Mal-estar com Legislativo tornou tramitação de MP ainda mais difícil

Capitaneadas pelo presidente da Câmara, Arthur Lira (PP-AL), lideranças do Congresso já eram contra a votação do texto por considerar que a medida deveria ter sido proposta por meio de projeto de lei, e não via MP.

Sem poder contar com a arrecadação que a tributação de offshores geraria, no entanto, o governo poderia ter até mesmo de recuar no aumento da isenção do IRPF - sob pena de infringir a LRF. Nesse cenário, a partir de setembro voltariam a valer os patamares antigos do imposto, o que geraria um desconto maior nos salários dos trabalhadores.

Em uma tentativa de “cortar caminho” para a efetivação da medida, o deputado federal Merlong Solano (PT-PI) incluiu a tributação sobre rendimentos em offshores no relatório de outra MP – a que reajusta, com aumento real, o valor do salário mínimo e que enfrenta menos resistências na Casa. O parecer, pelo qual Solano era responsável, acabou aprovado em comissão no último dia 8, com a presença de uma maioria de parlamentares da base governista.

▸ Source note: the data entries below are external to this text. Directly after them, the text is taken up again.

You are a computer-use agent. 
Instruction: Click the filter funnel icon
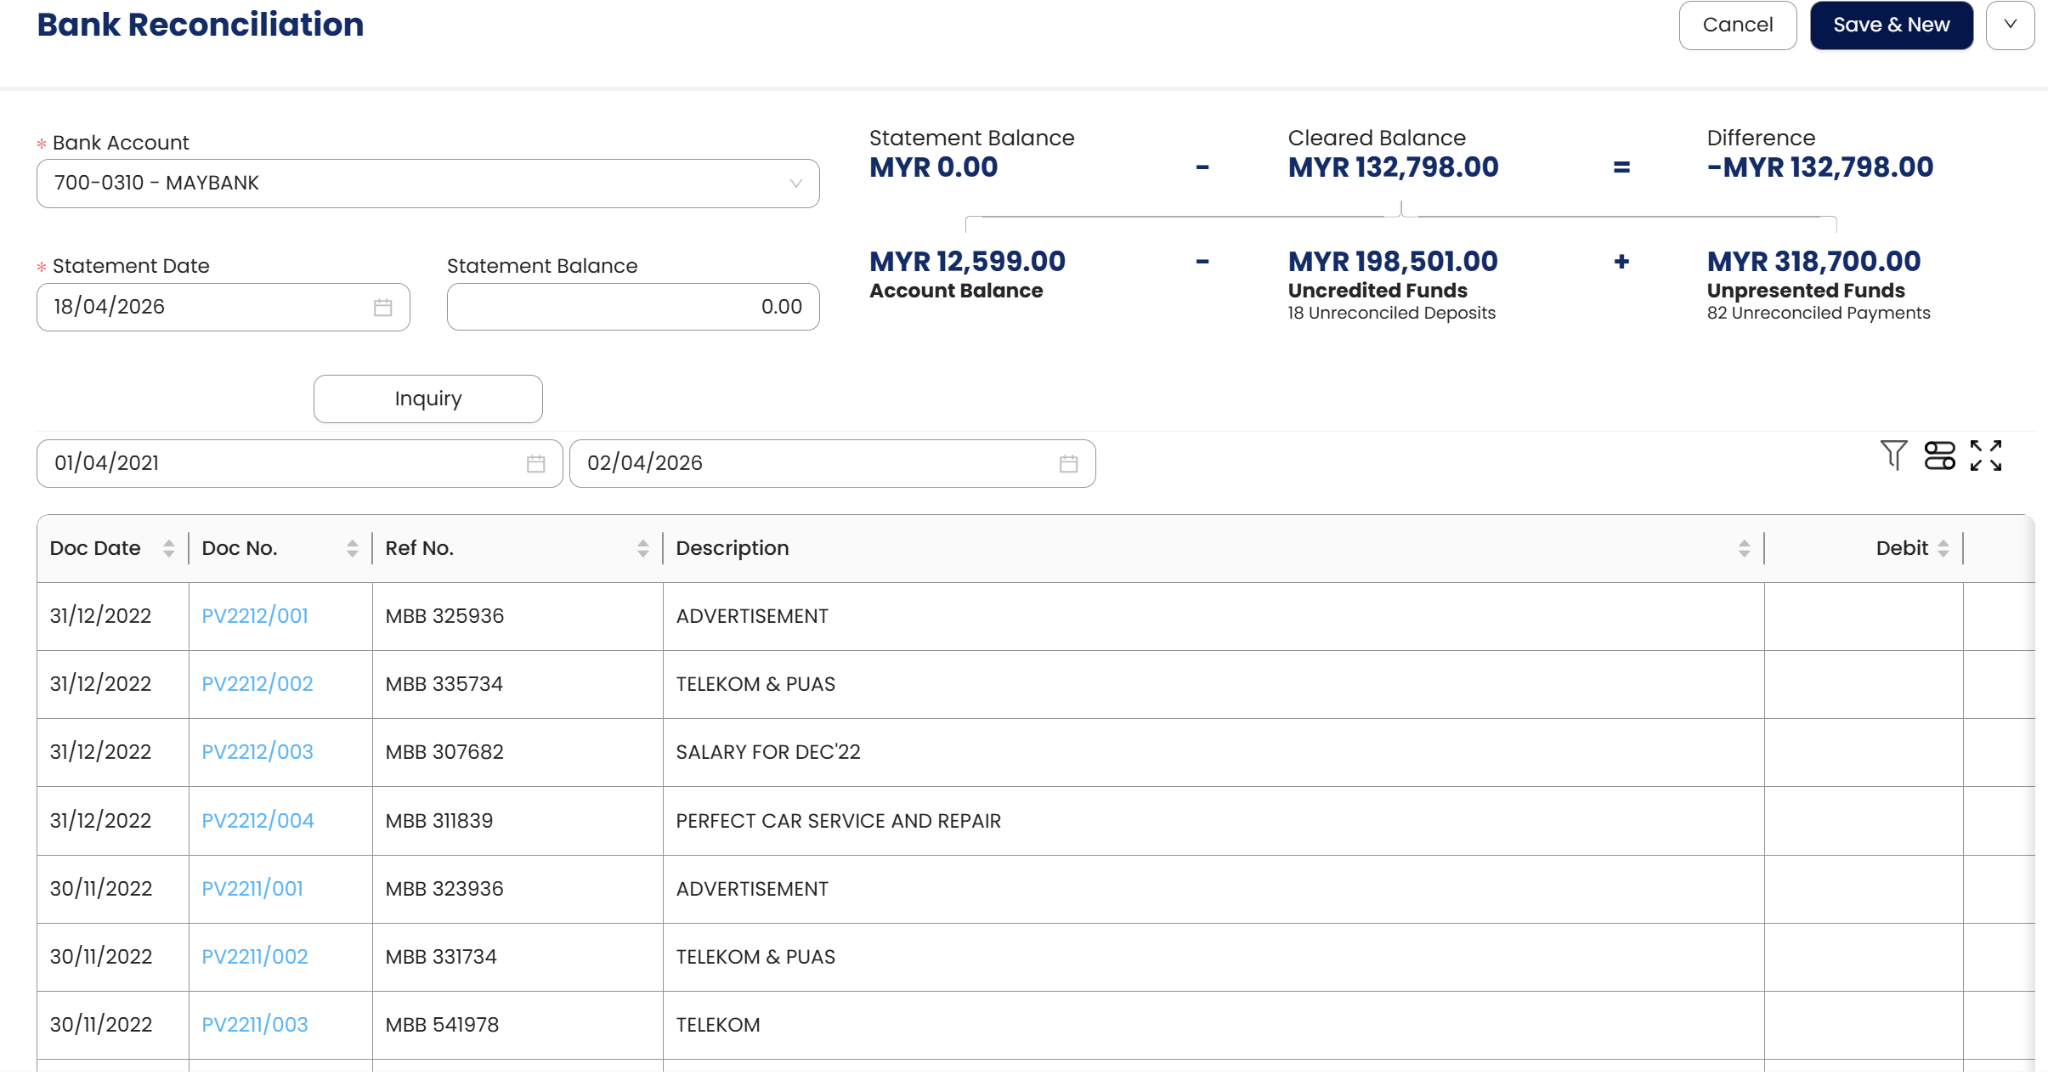coord(1893,456)
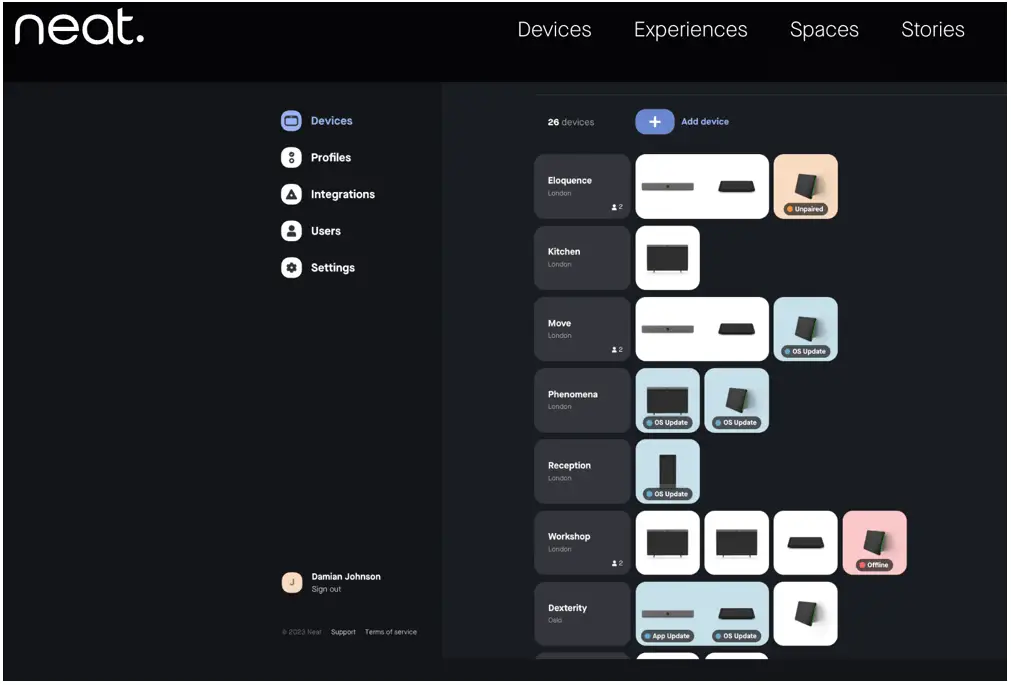Click the Integrations triangle icon
The width and height of the screenshot is (1011, 685).
click(x=290, y=194)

A manobra irritou Lira, que passou a defender a retirada do trecho referente a tributação de offshores da MP do salário mínimo. Um parecer técnico encomendado à consultoria da Câmara e que classificou o enxerto como “jabuti” embasaria a decisão.

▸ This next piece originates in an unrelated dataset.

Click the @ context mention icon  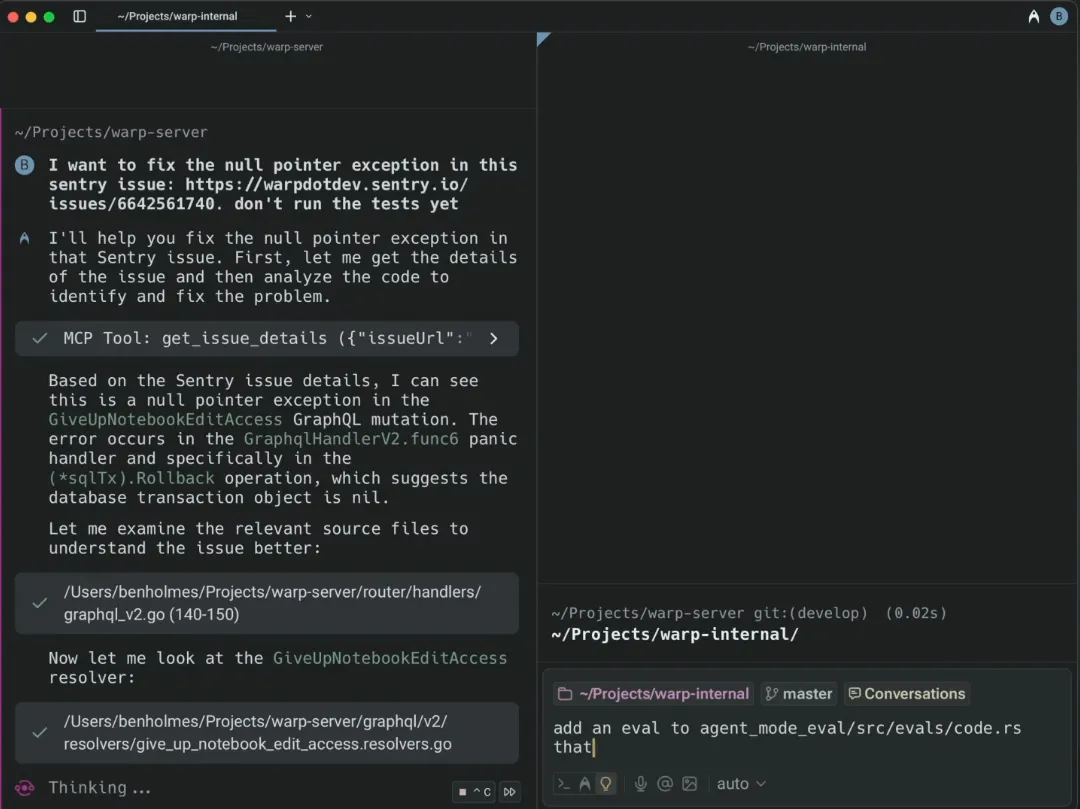pos(665,784)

No dia 11, em uma conversa telefônica, o presidente da Câmara teria dito ao ministro da Fazenda, Fernando Haddad, que resistia ao avanço da proposta, segundo relatou o jornal “Folha de S.Paulo”. Na noite da mesma data, o ministro concedeu entrevista ao podcast Reconversa, conduzido pelo jornalista Reinaldo Azevedo e pelo advogado Walfrido Warde, na qual disse que a Câmara não poderia utilizar seu poder para “humilhar o Executivo e o Senado”.

As falas fizeram eclodir uma crise entre Lira e Haddad, adiando reuniões e a votação de pautas de interesse do governo, como o projeto que institui o novo marco fiscal, e tornando o avanço da tributação de offshores no Legislativo ainda mais distante de se concretizar.

Às vésperas do vencimento da MP, na tentativa de convencer a opinião pública a apoiar a nova tributação, o governo colocou o secretário especial da Receita Federal, Robinson Barreirinhas, para defender a medida em um vídeo publicado nas redes sociais.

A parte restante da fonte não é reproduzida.